Ikhda, yang juga sebagai pembina Poskestren Pesantren Riyadlotut Thalabah Rembang, ini mengungkapkan kelangkaan dan melonjaknya harga masker sangat dirasakan masyarakat. Ketika stok masker datang sudah dalam keadaan harga melambung, sehingga harga jualnya ikut naik.

“Sekitar bulan Maret katanya masker bisa kita dapatkan dari distributor. Tapi harganya naik 100%. Jadi, harga jual nanti juga akan saya sesuaikan,” ungkap apoteker muda lulusan pesantren tersebut.

Permintaan pasar yang tinggi, lanjut dia, memicu semakin langkanya stok masker di berbagai daerah di Pantura Jawa Tengah, seperti Kudus, Pati, dan Jepara. Padahal di Indonesia belum ada satu pun kasus yang terindikasi virus Corona. Ini pula yang memicu bingung warga.

Menurut dia, merebaknya virus corona di Wuhan Tiongkok yang telah menelan banyak korban jiwa, menjadi momok menakutkan bagi masyarakat terlebih warga Tionghoa sendiri. Mereka berbondong-bondong mencari dan menyetok masker untuk persediaan. Penggunaan masker diyakini sebagai penekan atas menyebarnya virus.

“Kelangkaan ini terjadi dibarengi dengan melonjaknya harga yang bisa mencampai 100% bahkan lebih. Semula harga jual masker Rp. 25.000/boks, sekarang bisa menembus harga hingga lebih dari Rp.100.000/boks,” paparnya.

Penelusuran NU Online, langkanya persediaan masker di Indonesia ini akibat dari ekspor yang tinggi ke Tiongkok. Tidak hanya pabrik-pabrik masker besar yang mengirim barang ke Wuhan, masyarakat juga ikut andil dalam mengomersilkan masker di sana.

Seorang pria yang tidak mau disebut identitasnya mengungkapkan, ia sedang mencari masker dalam jumlah banyak. Masker-masker tersebut hendak dijual kembali kepada seseorang yang bersedia membeli dengan harga tinggi, yang kemudian masker akan dikirim ke Wuhan China.

“Penjualan masker yang diekspor ke Wuhan bisa mencapai harga Rp. 1.000.000/pack.
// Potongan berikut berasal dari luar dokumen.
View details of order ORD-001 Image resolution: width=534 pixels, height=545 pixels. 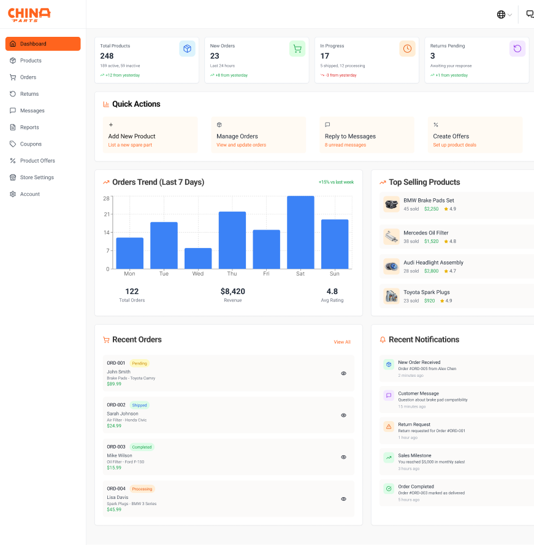(x=343, y=373)
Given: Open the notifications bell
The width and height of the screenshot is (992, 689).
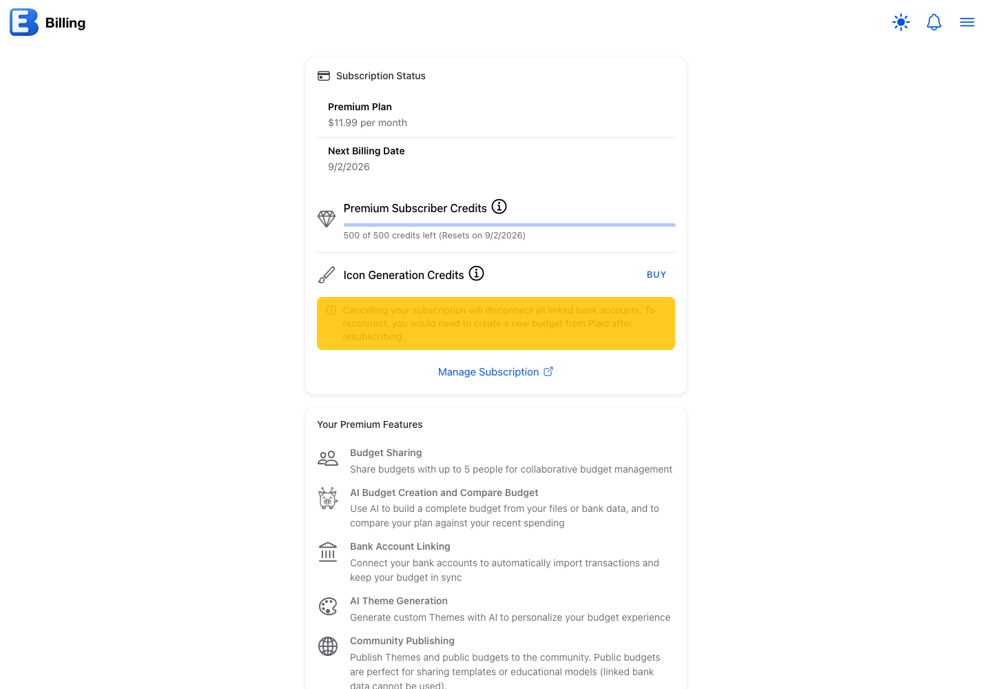Looking at the screenshot, I should pos(934,22).
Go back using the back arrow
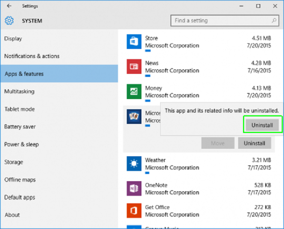This screenshot has height=229, width=284. [9, 6]

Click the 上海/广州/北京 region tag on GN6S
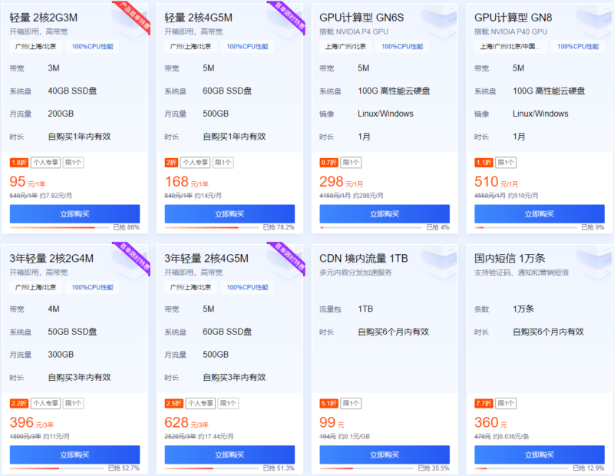345,46
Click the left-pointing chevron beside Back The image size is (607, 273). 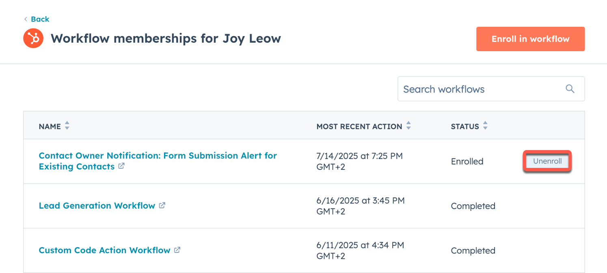(26, 19)
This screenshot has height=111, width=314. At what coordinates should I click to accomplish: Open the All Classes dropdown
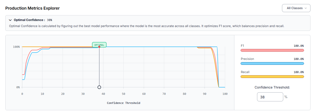click(296, 8)
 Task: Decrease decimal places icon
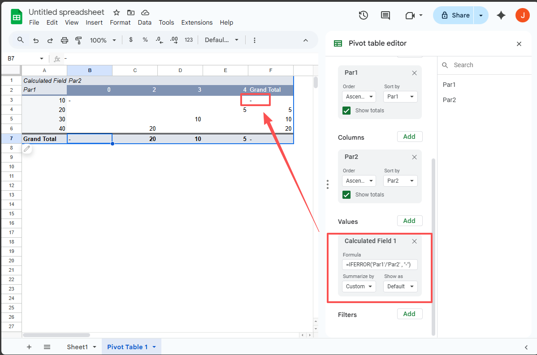tap(159, 40)
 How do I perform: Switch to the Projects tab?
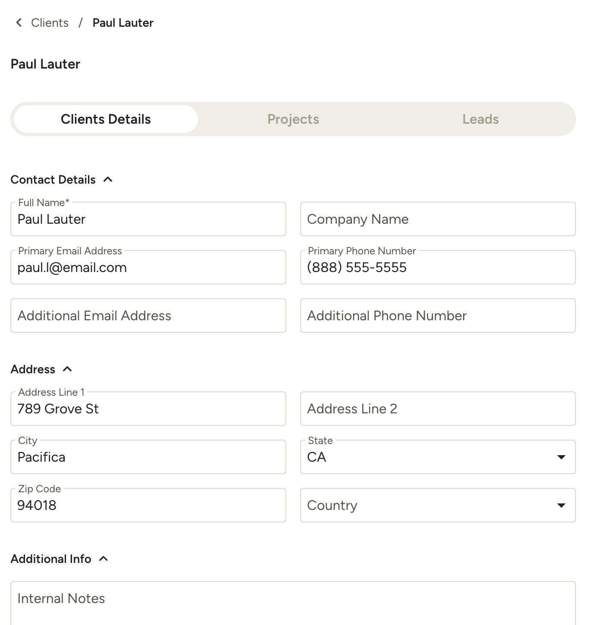point(293,119)
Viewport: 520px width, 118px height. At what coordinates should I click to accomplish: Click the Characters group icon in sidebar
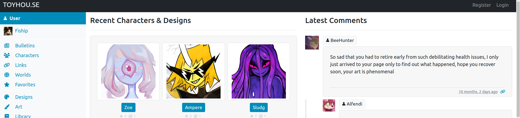point(7,55)
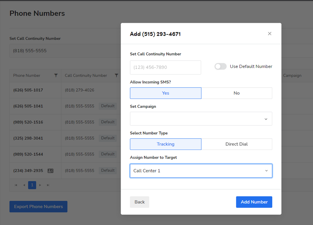Screen dimensions: 313x225
Task: Open the filter on Call Continuity Number column
Action: coord(116,75)
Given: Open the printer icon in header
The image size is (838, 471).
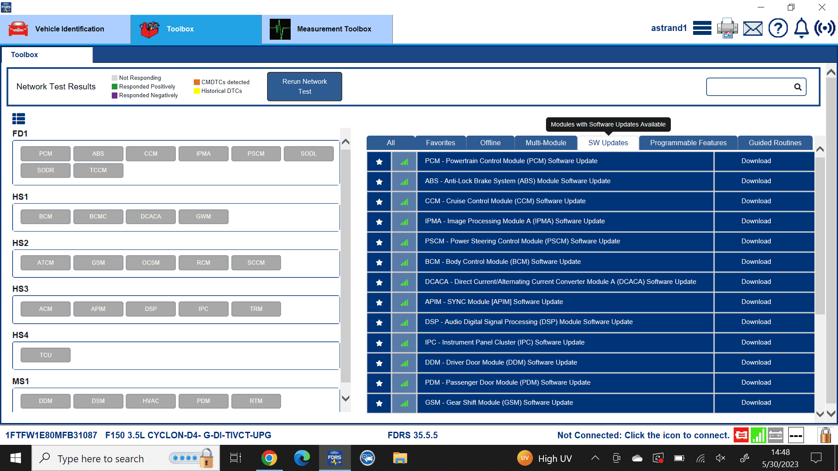Looking at the screenshot, I should [x=727, y=28].
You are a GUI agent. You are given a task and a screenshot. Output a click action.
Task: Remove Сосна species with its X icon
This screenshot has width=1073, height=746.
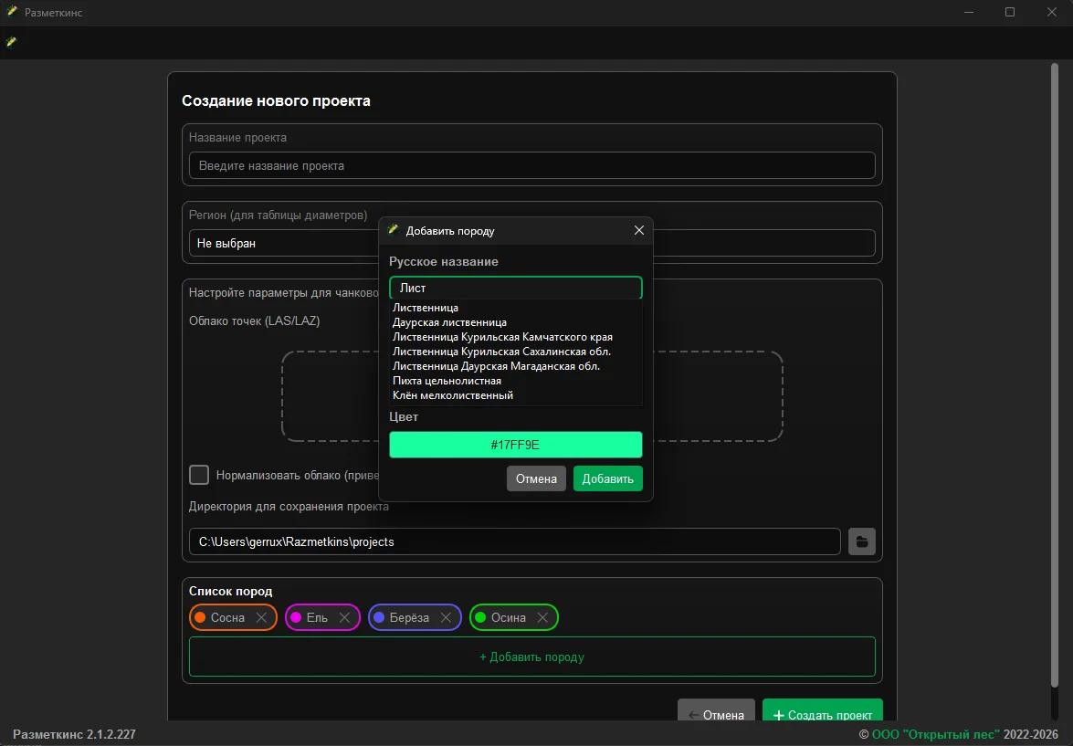pyautogui.click(x=261, y=618)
Tentu, untung yang berlipat ini menggiurkan,” ungkapnya.

Dijual ke pengepul 
Kepada NU Online, pria tersebut mengaku sedang bekerja sama dengan pengepul masker yang hendak dikirim ke Wuhan Tiongkok. Melalui telepon ia menjelaskan dengan gamblang.

“Saya mencari masker diberbagai daerah untuk saya jual lagi kepada seseorang yang akan mengirimkan ke Wuhan Tiongkok,” kata dia.
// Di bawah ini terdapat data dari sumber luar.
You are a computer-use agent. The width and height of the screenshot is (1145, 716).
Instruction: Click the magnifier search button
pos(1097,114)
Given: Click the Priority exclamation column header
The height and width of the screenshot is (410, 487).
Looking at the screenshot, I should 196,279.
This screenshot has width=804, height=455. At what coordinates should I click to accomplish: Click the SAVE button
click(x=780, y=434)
Menurut dia, keuntungan yang ia dapat jika mengirim barang kepada pengepul tersebut tidak banyak. “Sedikit kalau sekarang. Soalnya harga jual masker di berbagai daerah sudah naik antara Rp.130.000 - Rp.150.000. Jadi saya cuma untung 10.000 per boks. Karena saya telat,” tukasnya.

Saat ditanya berapa harga jual masker di Wuhan, ia mengaku tidak mengetahuinya. “Kurang tau. Katanya di sana bisa mencapai Rp. 1.000.000. Saya terbilang telat ini. Kemarin ada yang dari awal sudah mengekspor ke Wuhan, orangnya sekarang bisa beli mobil dan rumah,” ungkapnya.

“Kalau ada stok dan harga sesuai, saya siap membeli,” sambungnya.

Adanya oknum-oknum yang bersedia membeli masker dengan harga tinggi tentu membuat masyarakat awam bingung. Dampaknya jelas. Masker langka karena diborong atau ditimbun. Umumnya, warga yang punya jaringan dengan pengepul tertarik untuk menjualnya kembali karena mendapat untung lumayan.